I'm supposed to hear from Einstein some time this week to discuss what's going on with him and his Argentinian Girlfriend situation. According to my girlfriend he is quite confused and is unsure as to how he is going to proceed. She told him that he can't just sit in the corner and be confused and leave me in the dark. That was not fair to me and if he's confused he needs to tell me that he's confused.

Well hell, I'm confused too. The last thing I ever expected was to go to my friends birthday dinner and meet some great guy. I'm surprised. I'm totally taken aback by this whole situation and I think it sounds as if he is too. Not to say this is some sweeping love affair, its too soon to say what it is quite honestly. But there is something here that I believe is worth exploring I think that it would be unfair to not give this a shot.

I'm trying to prepare myself for him going either way. I want to believe that he is going to call and say I want to give this a shot but I'm just confused. But I'm trying to prepare myself for him calling me and saying, uh, I think I need to give it a real shot with Argentina girl. Which I sort of don't think will happen because how do you keep dating someone who you are not that attracted to? Isn't that a big component in being with someone, that you do it for you? Not in a sleazy, disgusting way but your partner should be someone that you find attractive and appealing. He apparently is turned off by her. That is what we call a red flag.
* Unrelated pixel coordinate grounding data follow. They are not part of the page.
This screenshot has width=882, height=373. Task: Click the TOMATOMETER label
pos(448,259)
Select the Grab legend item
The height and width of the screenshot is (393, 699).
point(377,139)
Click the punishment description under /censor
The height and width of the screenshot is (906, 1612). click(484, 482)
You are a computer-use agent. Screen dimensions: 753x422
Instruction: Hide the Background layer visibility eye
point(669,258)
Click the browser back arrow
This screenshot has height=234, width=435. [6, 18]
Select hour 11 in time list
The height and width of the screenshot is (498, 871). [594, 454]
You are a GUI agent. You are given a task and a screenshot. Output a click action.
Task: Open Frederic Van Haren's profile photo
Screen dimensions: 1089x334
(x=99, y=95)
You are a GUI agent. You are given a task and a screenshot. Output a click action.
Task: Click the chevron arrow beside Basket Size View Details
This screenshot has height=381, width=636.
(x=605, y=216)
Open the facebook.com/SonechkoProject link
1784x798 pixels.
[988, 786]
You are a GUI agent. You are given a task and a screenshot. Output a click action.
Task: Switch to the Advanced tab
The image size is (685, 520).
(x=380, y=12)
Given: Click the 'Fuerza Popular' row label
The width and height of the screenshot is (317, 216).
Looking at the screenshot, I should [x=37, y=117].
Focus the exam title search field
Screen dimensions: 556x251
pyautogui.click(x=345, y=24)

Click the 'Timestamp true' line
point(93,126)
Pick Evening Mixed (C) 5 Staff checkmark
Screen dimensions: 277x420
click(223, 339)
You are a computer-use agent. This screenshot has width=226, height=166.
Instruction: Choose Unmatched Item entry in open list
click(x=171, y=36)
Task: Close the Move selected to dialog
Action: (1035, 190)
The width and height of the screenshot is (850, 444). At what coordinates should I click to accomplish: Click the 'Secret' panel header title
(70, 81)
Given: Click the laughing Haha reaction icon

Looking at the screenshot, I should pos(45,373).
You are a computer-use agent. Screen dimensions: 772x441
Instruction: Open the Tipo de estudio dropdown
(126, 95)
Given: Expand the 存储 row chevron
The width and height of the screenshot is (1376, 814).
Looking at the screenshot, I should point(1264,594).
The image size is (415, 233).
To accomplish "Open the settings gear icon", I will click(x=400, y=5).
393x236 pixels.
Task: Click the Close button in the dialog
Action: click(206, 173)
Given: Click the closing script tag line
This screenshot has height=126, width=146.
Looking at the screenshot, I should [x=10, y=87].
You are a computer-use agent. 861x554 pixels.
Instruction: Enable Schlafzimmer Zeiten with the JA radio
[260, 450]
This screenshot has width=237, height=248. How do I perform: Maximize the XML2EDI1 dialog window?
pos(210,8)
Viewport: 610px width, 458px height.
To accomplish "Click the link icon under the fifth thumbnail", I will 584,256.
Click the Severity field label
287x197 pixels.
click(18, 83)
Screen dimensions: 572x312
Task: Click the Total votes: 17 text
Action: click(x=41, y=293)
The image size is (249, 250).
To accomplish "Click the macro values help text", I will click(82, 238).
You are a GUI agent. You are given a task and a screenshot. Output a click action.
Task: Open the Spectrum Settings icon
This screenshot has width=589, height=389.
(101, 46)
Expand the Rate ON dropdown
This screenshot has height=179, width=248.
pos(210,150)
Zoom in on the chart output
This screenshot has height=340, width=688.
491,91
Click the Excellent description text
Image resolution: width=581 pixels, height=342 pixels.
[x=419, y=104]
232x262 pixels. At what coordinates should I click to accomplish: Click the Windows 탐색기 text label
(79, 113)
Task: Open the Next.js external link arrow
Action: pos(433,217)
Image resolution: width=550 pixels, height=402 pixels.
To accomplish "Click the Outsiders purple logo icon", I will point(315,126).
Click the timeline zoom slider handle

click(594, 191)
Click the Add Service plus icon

Then I start to think about him going all the way to Argentina to tell her that he does not want to be exclusive with her, if it was me I'd kick his ass and send him back on the plane. Maybe she's not as fiery as I am but I know that would most definately be my reaction. How can you do that? Which is worse, finding out through a international long distance call that your boyfriend does want to be your boyfriend anymore? Or having him jump a plane and telling you in person? I think the reality is where do you hide with this? If it was me I would just not be able to deal with this and having him around would make me very upset. He has no place to run to if she is firepoker in hell in heated.

I'm hoping when I speak with him that some of these answers will be answered. Then again he doesn't owe me any explantation as to what is going to happen between him and her. That is not my business. I guess I'm just concerned over what is going to happen to him. I guess time will show, right?